SUPPLIED ENTRIES:
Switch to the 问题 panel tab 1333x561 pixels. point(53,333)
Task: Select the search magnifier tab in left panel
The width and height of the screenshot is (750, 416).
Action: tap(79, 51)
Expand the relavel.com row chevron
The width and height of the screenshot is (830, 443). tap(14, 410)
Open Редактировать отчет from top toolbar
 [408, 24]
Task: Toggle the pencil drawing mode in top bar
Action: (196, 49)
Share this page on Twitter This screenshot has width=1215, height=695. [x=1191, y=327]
...
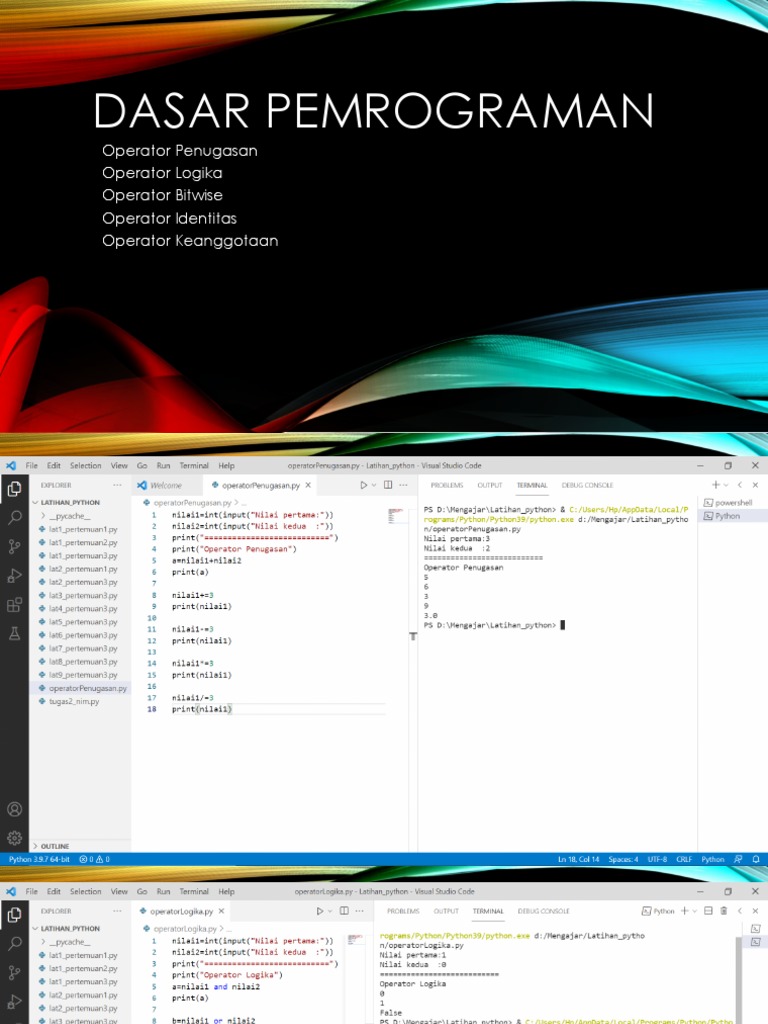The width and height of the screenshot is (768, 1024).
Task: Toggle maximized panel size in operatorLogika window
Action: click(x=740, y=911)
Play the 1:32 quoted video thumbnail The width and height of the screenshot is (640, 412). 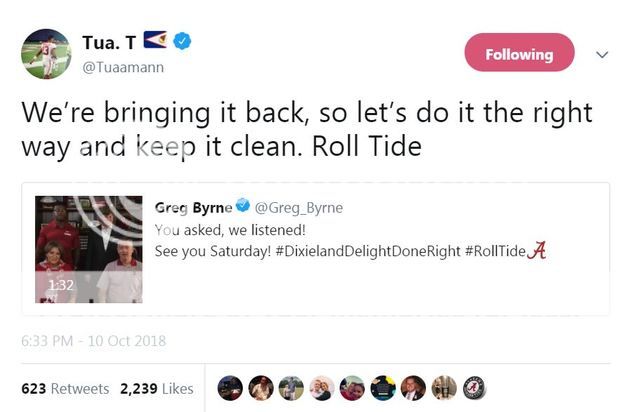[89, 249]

WHAT YOU HAVE TO DO: Only one stretch of the data above is needed. Restate it word for word, from the line containing "Task: Select the" through the line containing "Share this page", both ends included.

YOUR RESPONSE:
Task: Select the search magnifier tab in left panel
The width and height of the screenshot is (750, 416).
Action: tap(79, 51)
Expand the relavel.com row chevron
The width and height of the screenshot is (830, 443). tap(14, 410)
Open Редактировать отчет from top toolbar
 [408, 24]
Task: Toggle the pencil drawing mode in top bar
Action: (196, 49)
Share this page on Twitter This screenshot has width=1215, height=695. [x=1191, y=327]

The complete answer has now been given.